L’article en question n’a pas vocation à présenter la vie de l’auteur dans son intégralité, mais si l’envie vous prend d’en savoir plus sur ce personnage pour le moins atypique, vous pouvez vous rendre ici ou bien encore là.
Dès à présent, laissez moi le loisir de vous présenter mes lectures passées et à venir de René Barjavel.
Il est probable, dans ce qui va suivre, que certains éléments d’intrigue soient dévoilés, et je vous met ainsi en garde pour préserver intact le plaisir que vous aurez peut-être à ouvrir ces œuvres, souvent d’une grande qualité.
Le registre
Si René Barjavel fut un auteur prolifique et relativement polyvalent, il n’en semble pas moins certain qu’il avait une particulière aisance dans le registre de la science-fiction et de l’anticipation, ce qui consiste bien souvent en l’imagination d’un monde futur différent du nôtre sur bien des aspects (technologiques, scientifiques, politiques, sociologiques, …).En la matière, Barjavel est un auteur très complet : relatant bien souvent un contexte naturel plus ou moins présent selon l’intrigue, mais souvent exalté (Ravage, Une Rose au Paradis, La Nuit des Temps), un amour puissant poétique et parfois même impossible (dans la totalité de son œuvre), dont la naïveté parfois quelque peu à l’eau de rose est amplement contrebalancée par une mélancolie inspirée des malheurs du destin de l’humanité.
Persiste cependant bien souvent l’idée d’un éternel recommencement, inhérent à la volonté de l’humain de s’extirper d’une condition inopportune, ce qui conduit Barjavel tantôt à la nostalgie des temps passés (Ravage, La Nuit des Temps) tantôt à l’attente, l’envie des temps futurs (Une Rose au Paradis, Le Voyageur Imprudent).

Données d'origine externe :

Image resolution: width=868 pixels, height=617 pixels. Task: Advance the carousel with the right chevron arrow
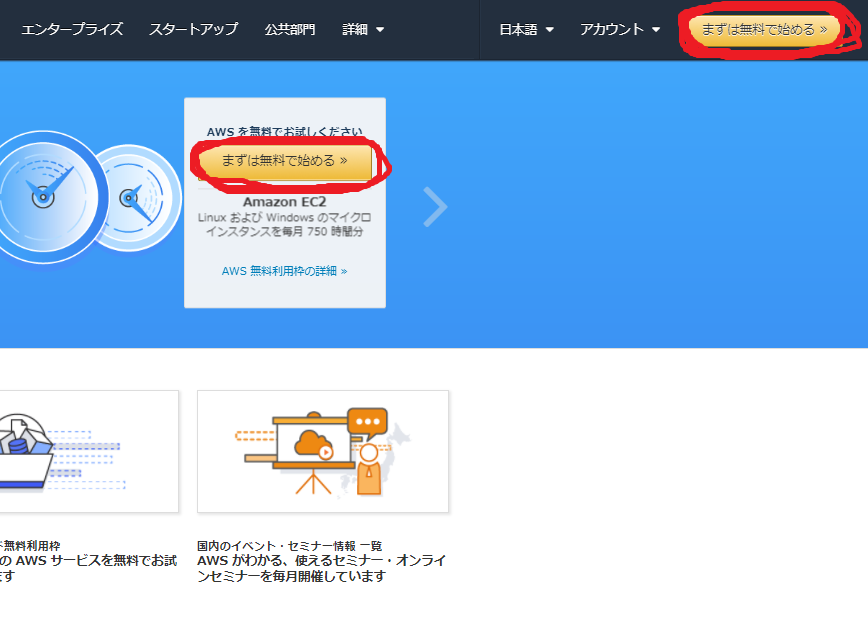(x=435, y=207)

L’ambiance confine tantôt à la science-fiction la plus aboutie : évolution scientifique poussée à son paroxysme (Le Grand Secret, La Nuit des Temps, Ravage), décor futuriste, voyages dans l’espace (Colomb de la Lune) ou dans le temps (Le Voyageur Imprudent).
Parfois, il existe également une tendance à l’anticipation, qui consiste alors dans l’imagination par cet auteur du futur des sociétés humaines et de leur destin face à eux-mêmes (Ravage, Le Voyageur Imprudent, Une Rose au Paradis), le tout versant bien souvent dans de funestes issues : révolutions, guerres totales, sociétés dystopiques, … .
Ravage (1943)
L’action se déroule à Paris en 2052, et décrit une société humaine extrêmement évoluée d’un point de vue technologique, qui vient à subir des perturbations physiques rendant inexploitable tout outil fonctionnant à base d’électricité, et donc pas la même inutile tous les progrès acquis en conséquence. Cette œuvre fait le récit du chaos qui suivra cet évènement, entraînant en premier lieu une vague d’anéantissement, puis un renouveau des survivants, dont le personnage principal (François Deschamps) en est.

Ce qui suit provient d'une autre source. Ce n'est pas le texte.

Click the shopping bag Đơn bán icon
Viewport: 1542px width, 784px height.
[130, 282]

Roman d’anticipation à tendance dystopique, Ravage s’attache à dénoncer une société irréversiblement tournée vers le progrès, et vante ainsi à contre-courant l’attachement à la terre, la vie simple et la formation des petites communautés, qu’il estime être les seules à même de garantir un équilibre entre autorité et liberté, privilégiant le progrès humain au progrès technique. C’est en quelque sorte une dénonciation du « progrès pour le progrès » et des ravages que celui-ci cause lorsque l’être humain n’est plus à même de le contrôler.
Ce roman, très intense, abordant d’une façon très surprenante un thème a priori récurrent, transporte le lecteur au grès des aventures du héros, entre un monde futuriste d’hommes puissants mais dépendants, et un monde « arriéré » mais composés d’hommes libres et simples.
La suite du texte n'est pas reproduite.